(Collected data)
· · · ·
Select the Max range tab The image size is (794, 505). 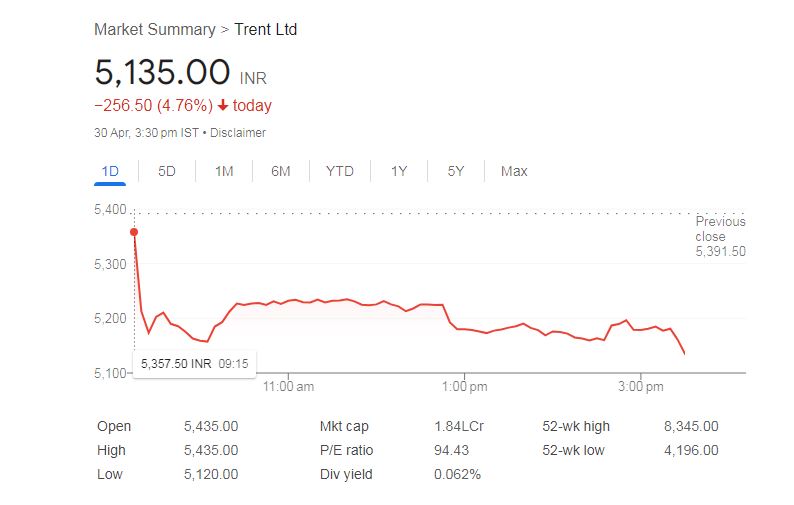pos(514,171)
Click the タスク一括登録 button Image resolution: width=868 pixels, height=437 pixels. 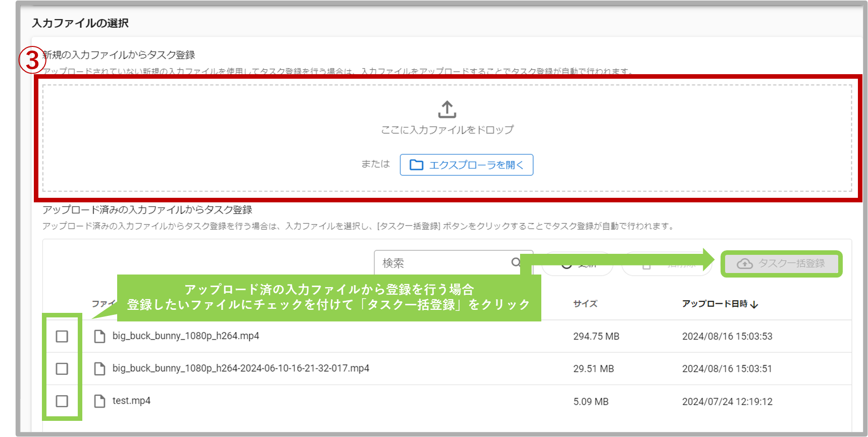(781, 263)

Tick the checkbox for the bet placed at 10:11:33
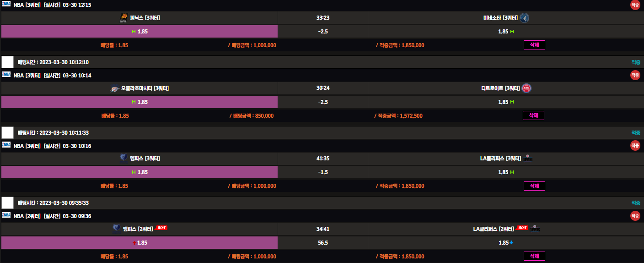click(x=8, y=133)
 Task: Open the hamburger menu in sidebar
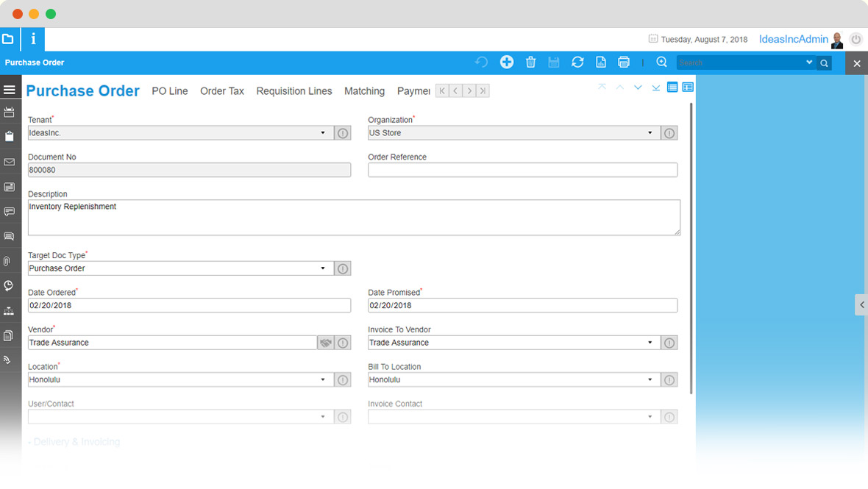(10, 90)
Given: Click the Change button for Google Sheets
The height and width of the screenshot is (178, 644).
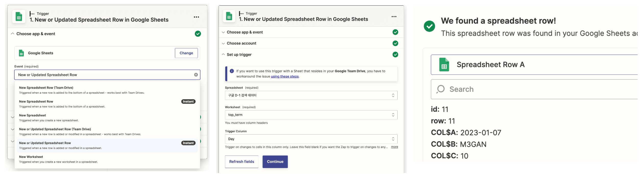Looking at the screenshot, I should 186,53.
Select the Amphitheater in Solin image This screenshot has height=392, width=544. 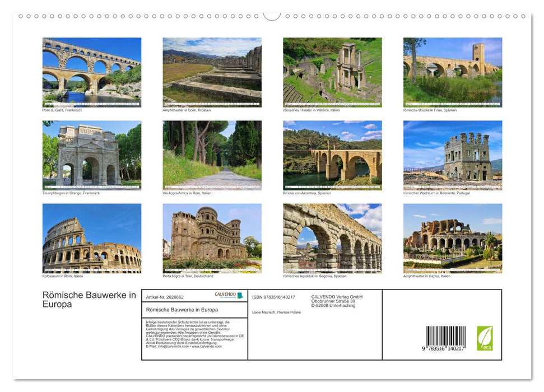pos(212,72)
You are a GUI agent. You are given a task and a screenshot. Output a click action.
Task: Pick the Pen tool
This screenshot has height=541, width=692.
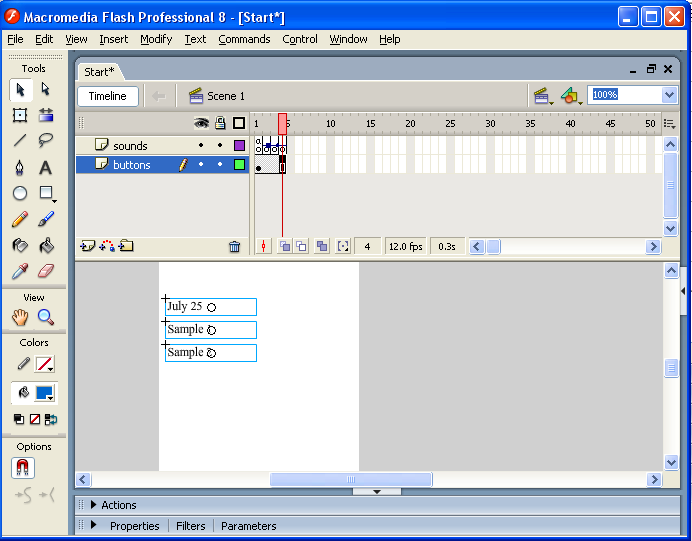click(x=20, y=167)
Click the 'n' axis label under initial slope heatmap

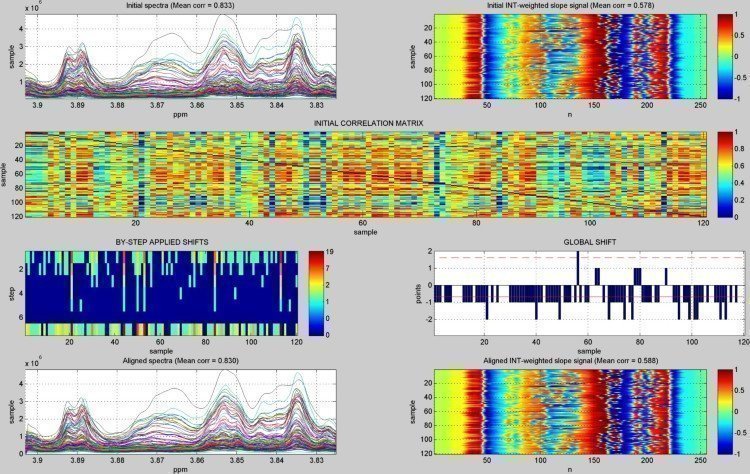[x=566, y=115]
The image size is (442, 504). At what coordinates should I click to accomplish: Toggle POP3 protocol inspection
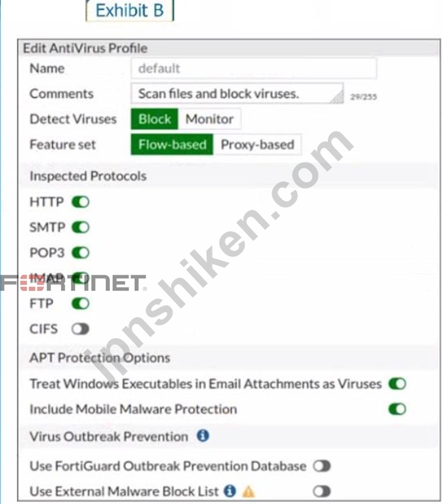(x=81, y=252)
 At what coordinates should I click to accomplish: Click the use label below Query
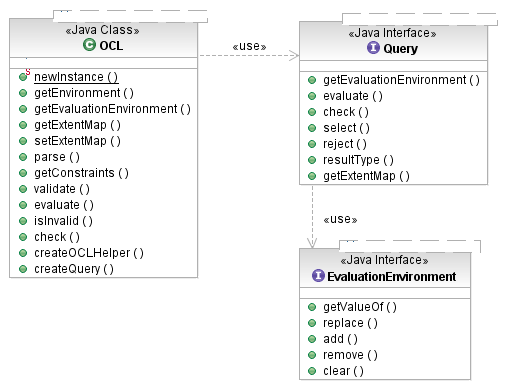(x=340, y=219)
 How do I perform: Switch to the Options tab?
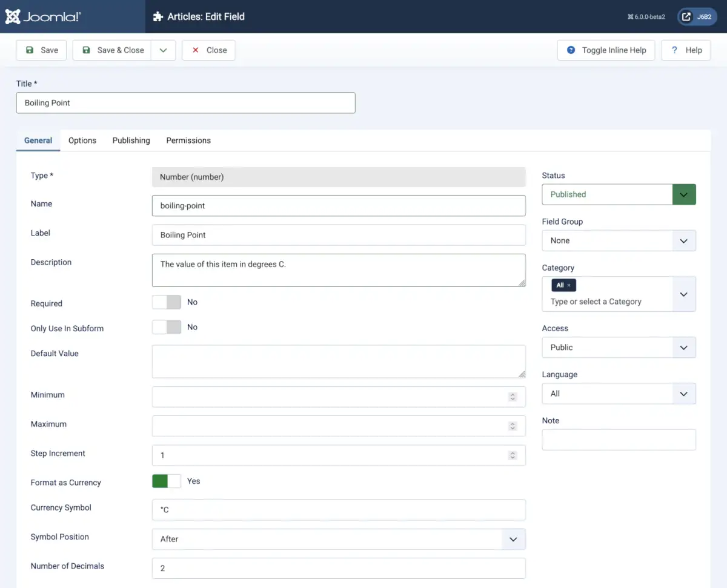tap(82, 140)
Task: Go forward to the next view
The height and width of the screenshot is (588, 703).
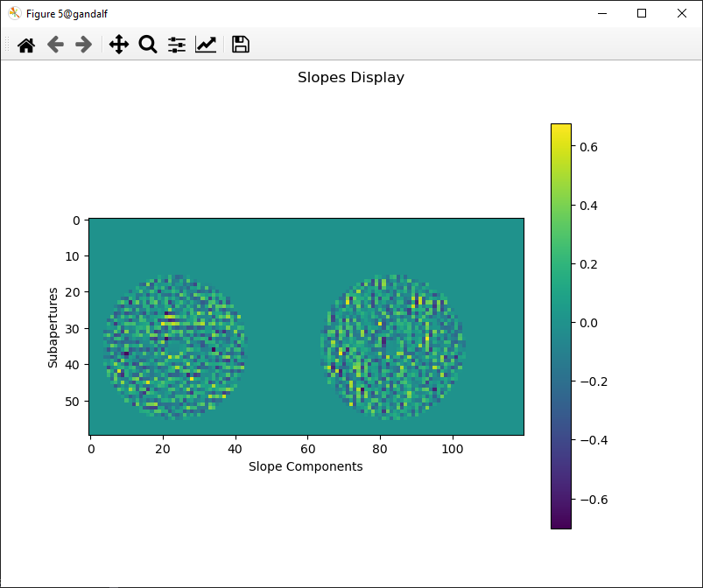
· · · ·
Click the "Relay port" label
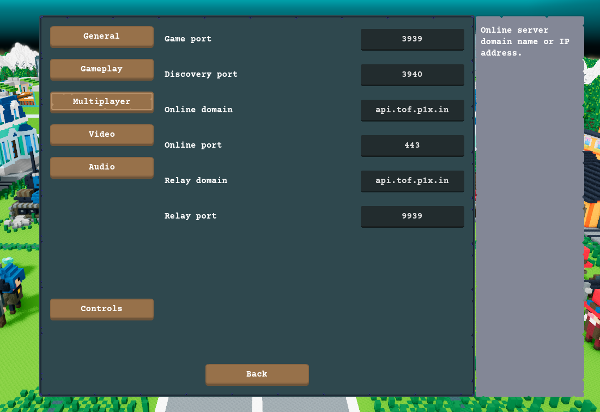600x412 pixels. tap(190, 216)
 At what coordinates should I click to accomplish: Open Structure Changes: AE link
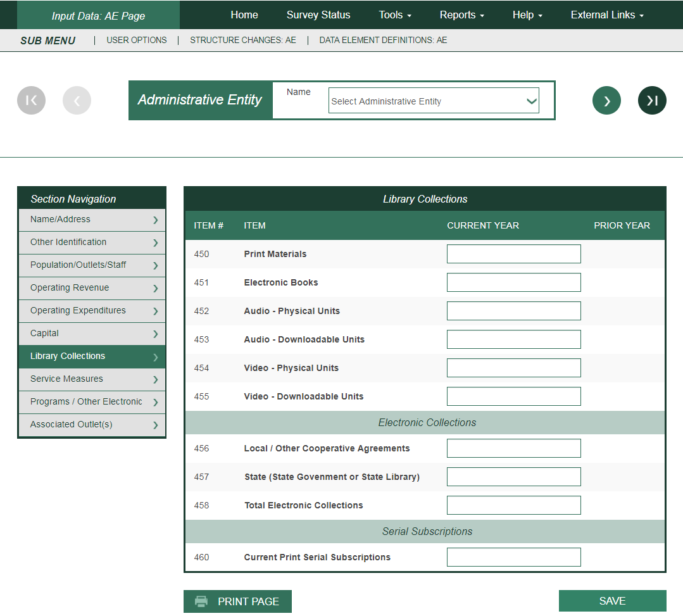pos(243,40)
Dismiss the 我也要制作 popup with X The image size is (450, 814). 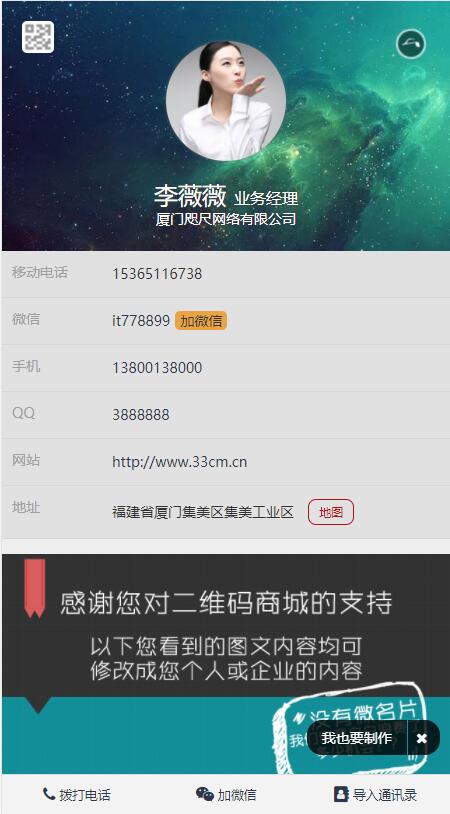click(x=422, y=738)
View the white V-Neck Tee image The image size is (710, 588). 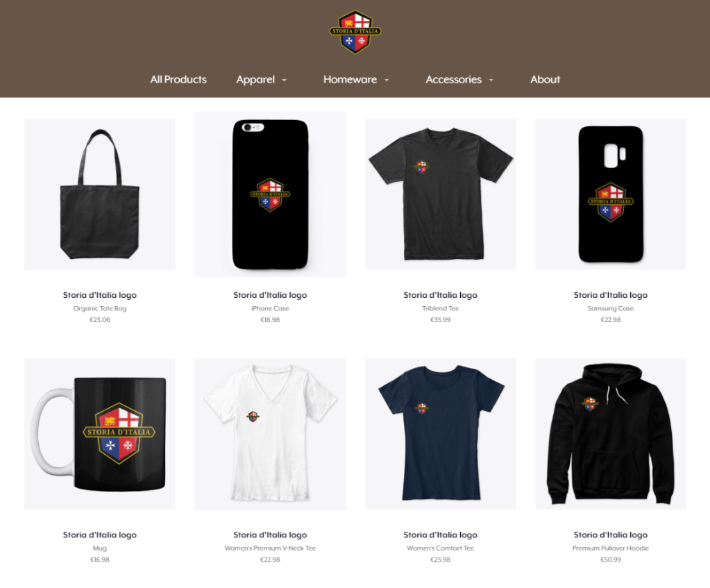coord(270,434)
· · · ·
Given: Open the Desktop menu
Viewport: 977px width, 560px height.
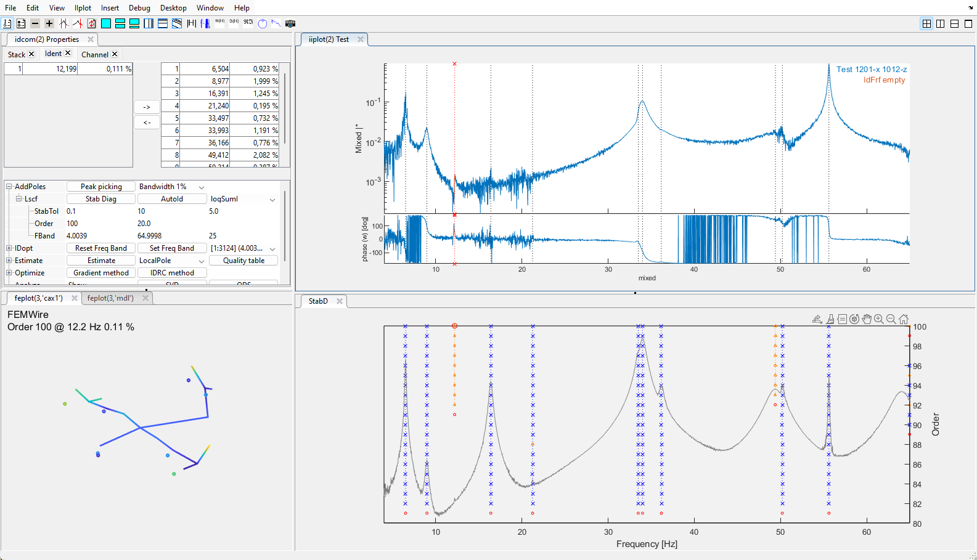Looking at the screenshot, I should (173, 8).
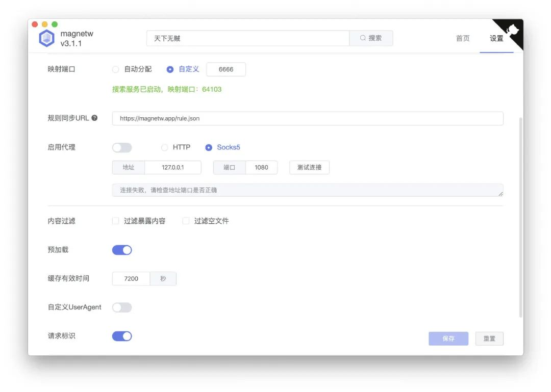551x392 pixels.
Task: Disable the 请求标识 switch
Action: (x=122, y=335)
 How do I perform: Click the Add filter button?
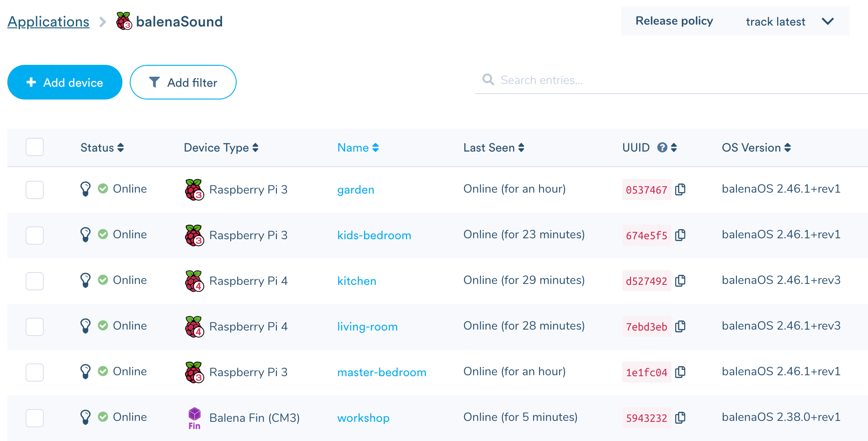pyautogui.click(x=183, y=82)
· · · ·
**ASSIGNED TASK**:
Would you please reproduce the entries above, starting at the line with "Task: Pick the Pen tool" and stopping after the line with "The height and width of the screenshot is (588, 703)."? Omit any pictures.

**ANSWER SECTION**:
Task: Pick the Pen tool
This screenshot has height=541, width=692.
click(x=20, y=167)
Click the 'n' axis label under initial slope heatmap

[x=566, y=115]
The image size is (442, 504). At what coordinates should I click to accomplish: Toggle POP3 protocol inspection
(x=81, y=252)
 At what coordinates should I click to accomplish: Click the use label below Query
(x=340, y=219)
 How do I perform: Switch to the Options tab?
tap(82, 140)
Task: Go forward to the next view
The height and width of the screenshot is (588, 703).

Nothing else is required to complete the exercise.